[Records shown]:
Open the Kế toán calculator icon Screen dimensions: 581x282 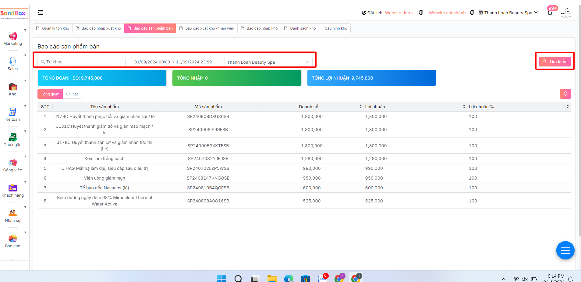pyautogui.click(x=12, y=112)
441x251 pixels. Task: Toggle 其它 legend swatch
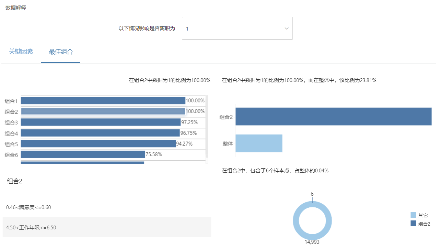click(413, 215)
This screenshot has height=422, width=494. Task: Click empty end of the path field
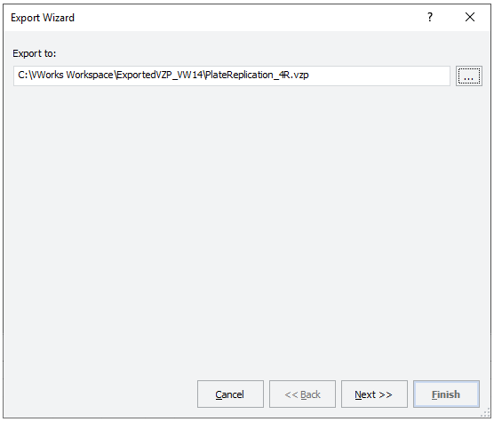[378, 76]
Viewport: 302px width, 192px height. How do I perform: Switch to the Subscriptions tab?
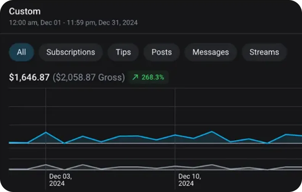(71, 52)
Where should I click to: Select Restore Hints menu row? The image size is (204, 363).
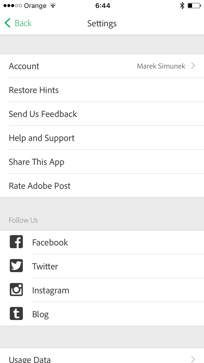(x=102, y=90)
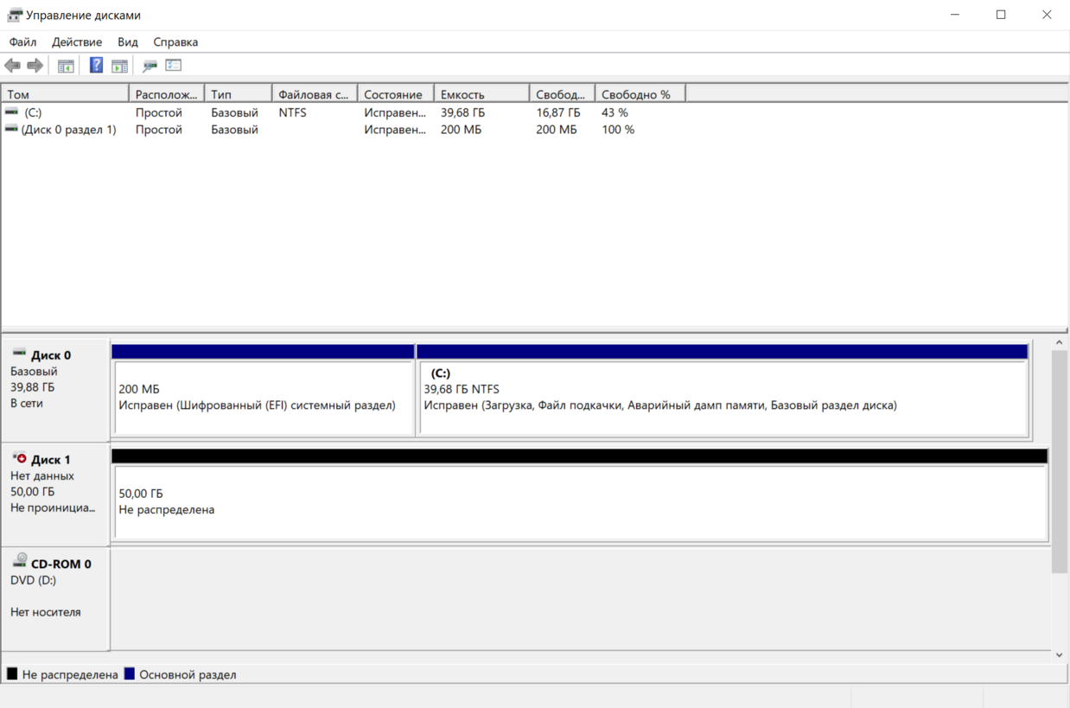Select the 50,00 ГБ unallocated space block

pyautogui.click(x=579, y=501)
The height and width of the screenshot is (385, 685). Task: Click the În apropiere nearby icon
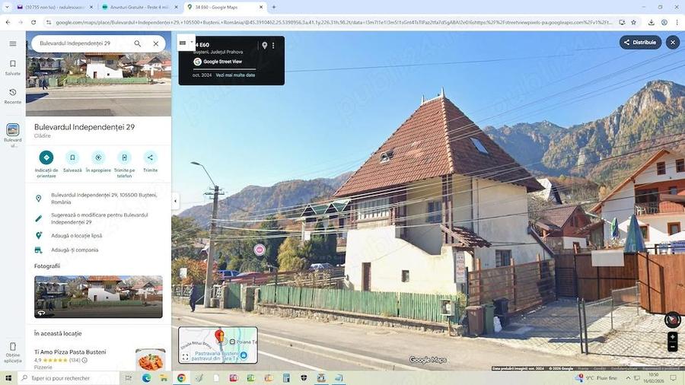click(x=98, y=158)
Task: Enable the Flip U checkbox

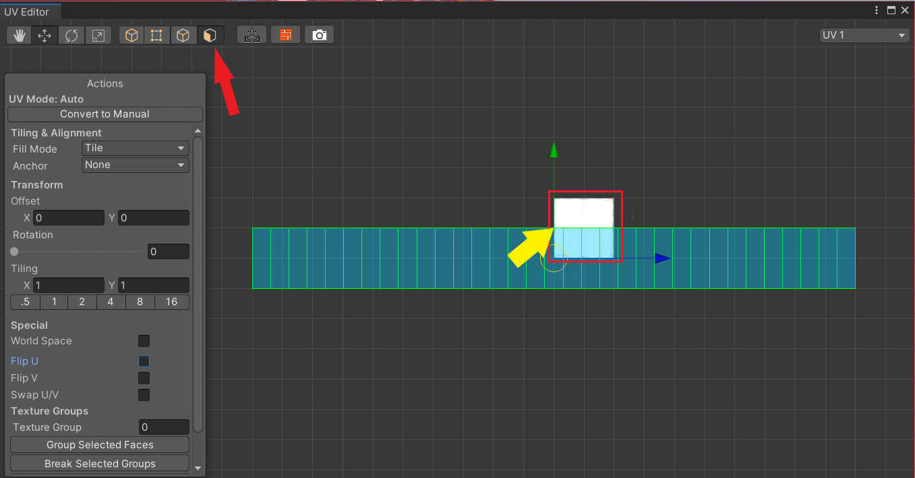Action: point(144,361)
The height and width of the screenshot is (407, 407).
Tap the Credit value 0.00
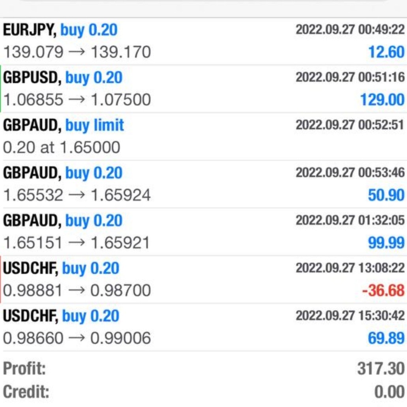pyautogui.click(x=389, y=392)
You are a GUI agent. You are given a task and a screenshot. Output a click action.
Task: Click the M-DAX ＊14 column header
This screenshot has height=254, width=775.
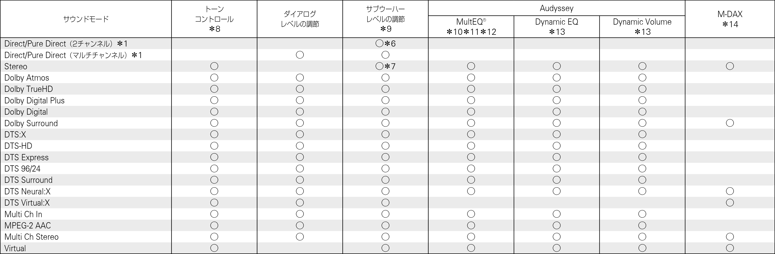coord(730,19)
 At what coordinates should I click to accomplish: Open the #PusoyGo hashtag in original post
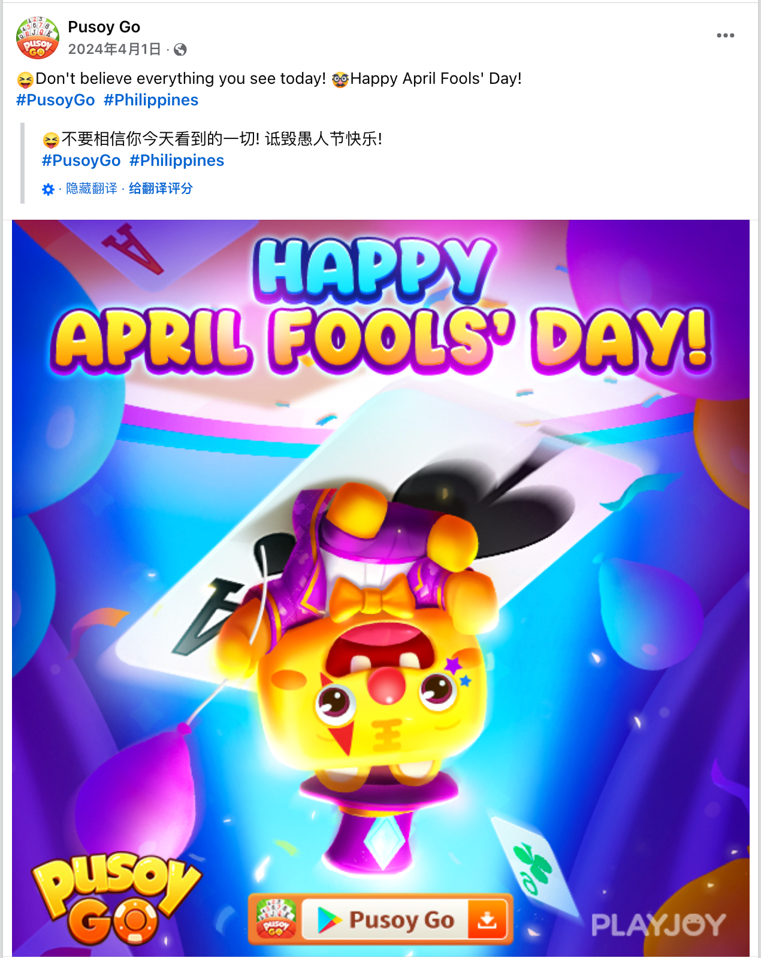(56, 100)
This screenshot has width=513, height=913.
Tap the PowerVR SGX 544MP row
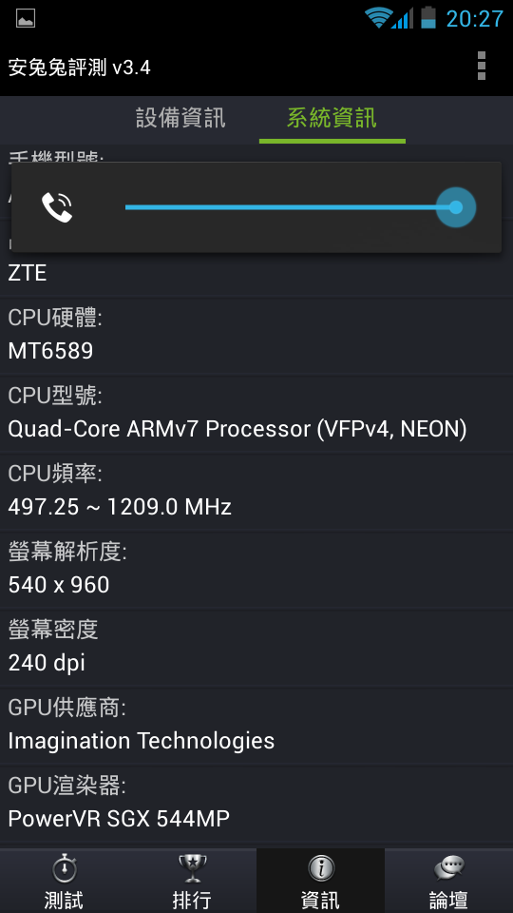pos(257,805)
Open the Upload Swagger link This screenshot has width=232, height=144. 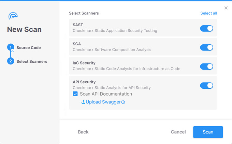(103, 102)
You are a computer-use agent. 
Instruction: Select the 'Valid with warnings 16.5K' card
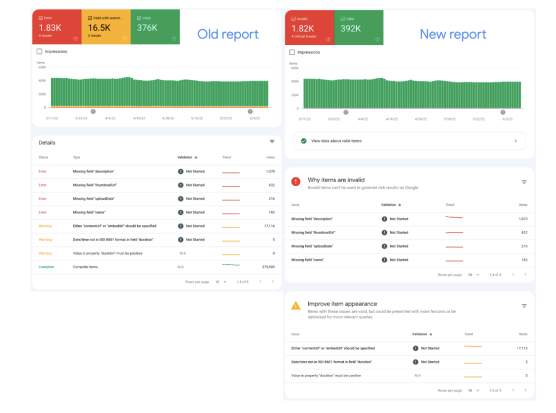[105, 25]
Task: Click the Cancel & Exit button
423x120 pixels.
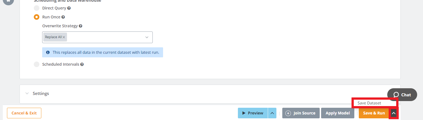Action: 24,113
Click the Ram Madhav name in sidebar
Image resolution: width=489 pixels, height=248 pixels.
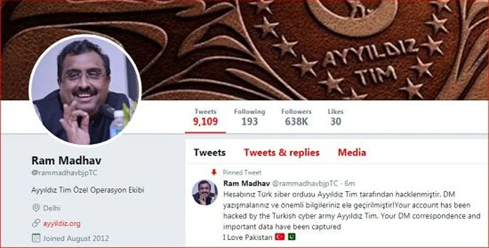[66, 160]
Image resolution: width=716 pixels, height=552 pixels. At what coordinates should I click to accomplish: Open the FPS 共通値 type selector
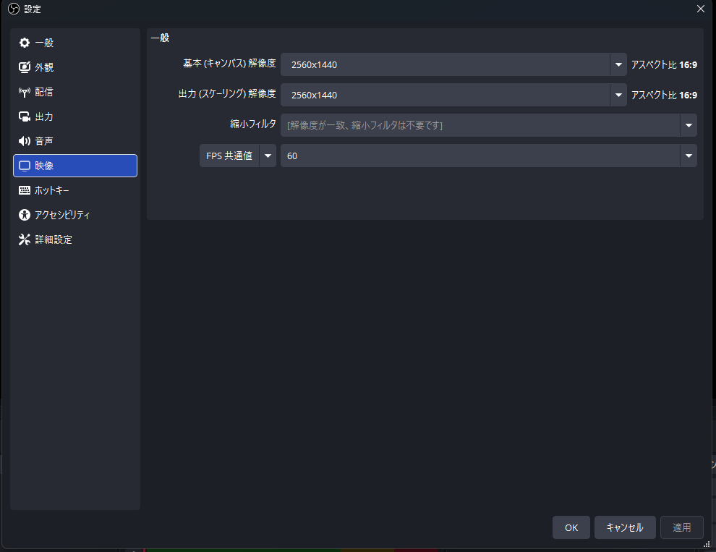268,156
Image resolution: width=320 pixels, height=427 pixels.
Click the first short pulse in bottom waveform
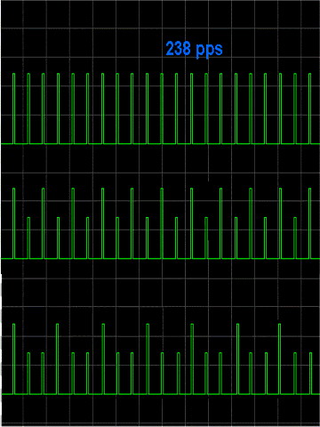pos(28,374)
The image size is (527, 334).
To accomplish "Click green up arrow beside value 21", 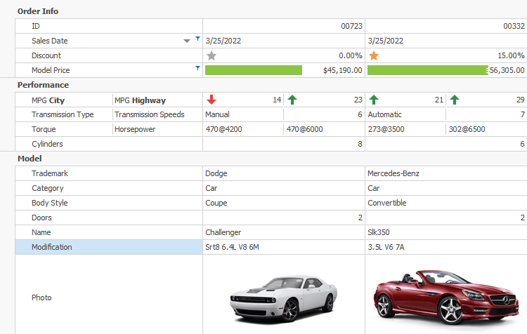I will [x=374, y=100].
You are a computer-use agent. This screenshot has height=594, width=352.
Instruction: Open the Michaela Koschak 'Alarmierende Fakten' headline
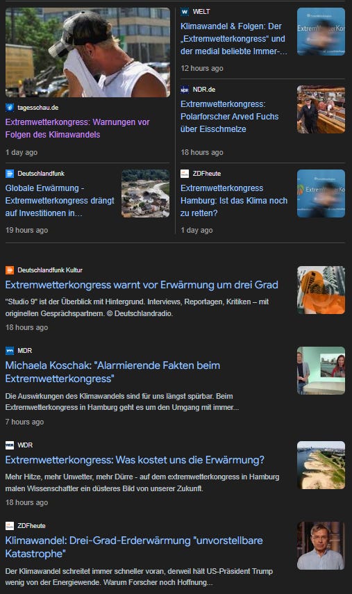112,372
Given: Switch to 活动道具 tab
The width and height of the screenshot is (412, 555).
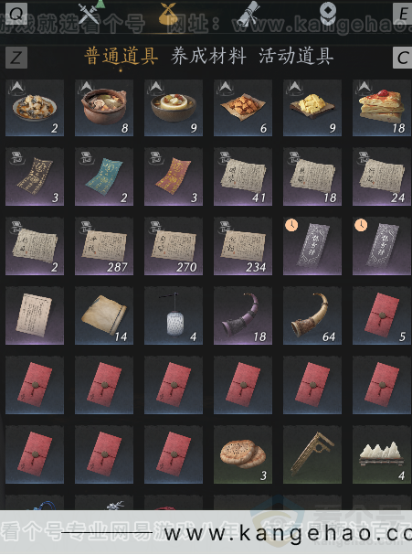Looking at the screenshot, I should tap(296, 57).

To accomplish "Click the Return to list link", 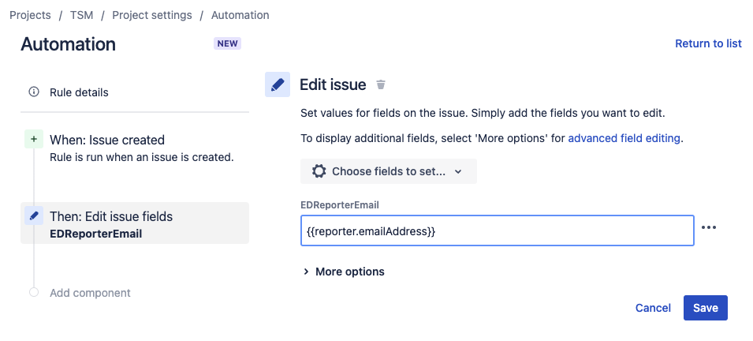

[Exercise details]: Count each line above where the string "agent" occurs. Give the number only.

[Response]: 3